July 6, 2013 § 14 Comments
Hollywood kisses were exchanged, great big smackaroos planted on big-screen lips, and when those stars bothered to speak their voices came, tinny, from a small gray box hung on a partially rolled down window.
I can still see our drive-in—never mind that it became a year-round flea market years ago, the big old marquee announcing bargains, bargains, bargains!
Once it was the place to see the white hats overcome the black, go around the world in 80 days, and watch beautiful people with lips the size of Buicks exchange closed-mouth kisses.
I wish I could say I went to the drive-in with a boyfriend in his first car, but the drive-in was the make out spot of the 50s and I was under ten that decade.
By the time I was dating we were way too cool for the drive-in, and almost too cool to make out. Instead we went to Jefferson Airplane concerts, ruining our ears for future use.
My trips to the drive-in were made in my PJs and I always brought my pillow. Chris, Claudia and I shared the backseat, our parents up front, their heads two silhouettes against the screen.
Those of us in the backseat sometimes wondered what was going on in the dark of the other cars, but quickly got distracted by the gigantic drama unfolding beyond the hood of our car.
At intermission, we watched the cavalcade of wax cups fill with chipped ice and carbonated drinks, watched the popcorn cascade from the machine, all pictured in mammoth detail on the screen.
We never left our car. The food was too expensive and the bathrooms questionable.
We ate our movie snack out of a brown grocery bag. Always pinching pennies, my mother popped our corn at home; a little salt, a little margarine.
We watched the clock in the corner of the screen tick off the minutes until reel two.

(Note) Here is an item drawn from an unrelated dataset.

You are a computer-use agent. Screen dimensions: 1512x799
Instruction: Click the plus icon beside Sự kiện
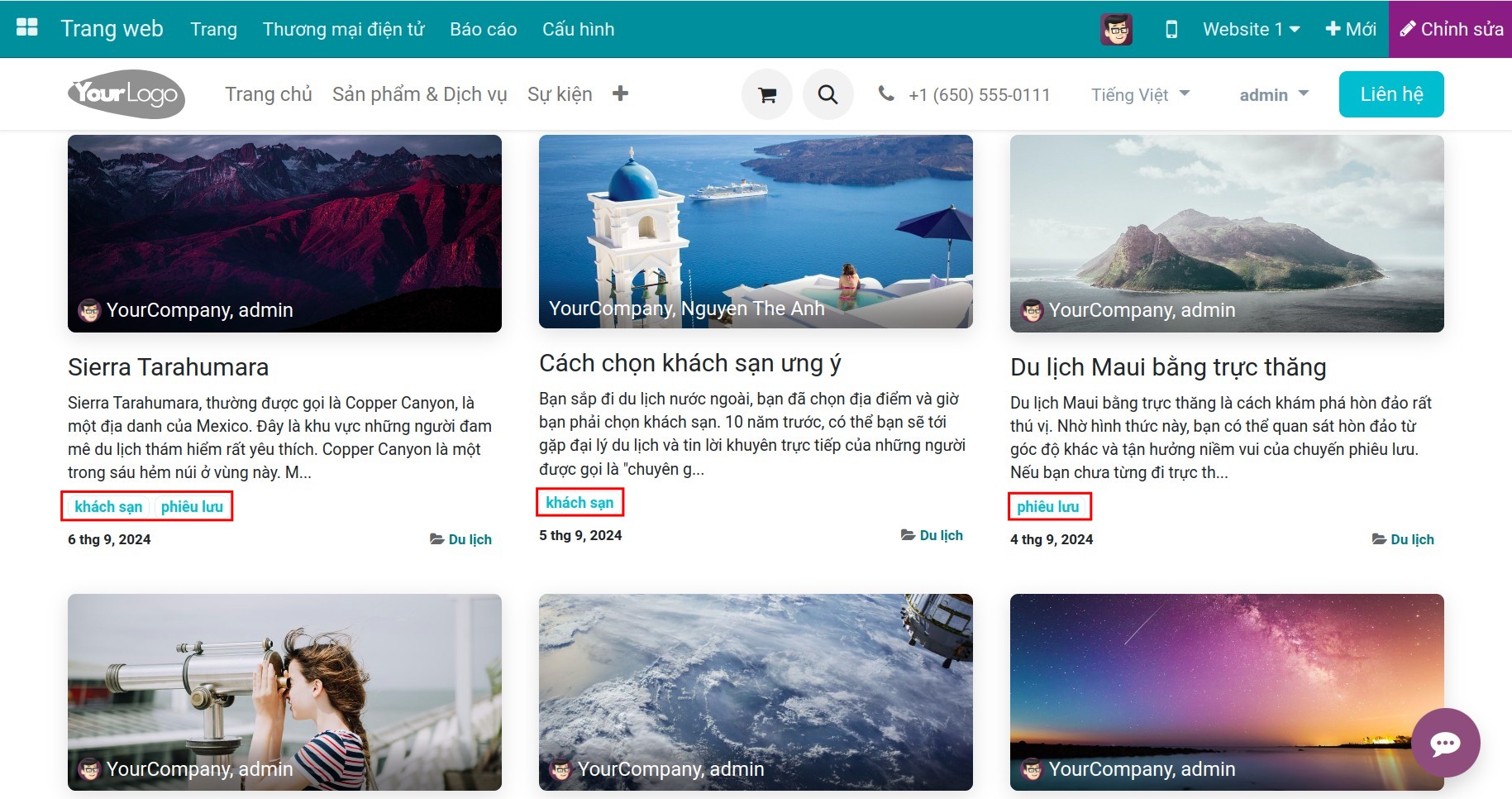[x=620, y=94]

Only eight more minutes to showtime!
At two more minutes to showtime, people would begin to wander back to neighboring cars carrying cardboard trays of refreshment stand food. As we chewed our cold popcorn,the smell of hot butter wafted through our open windows.
I remember, if I was awake when the credits rolled, watching the headlights of departing cars sweep cones of light up onto the big screen as they drove away. Hugging my pillow, I held the stories against my heart, the excitement, the drama, and most of all those Hollywood kisses.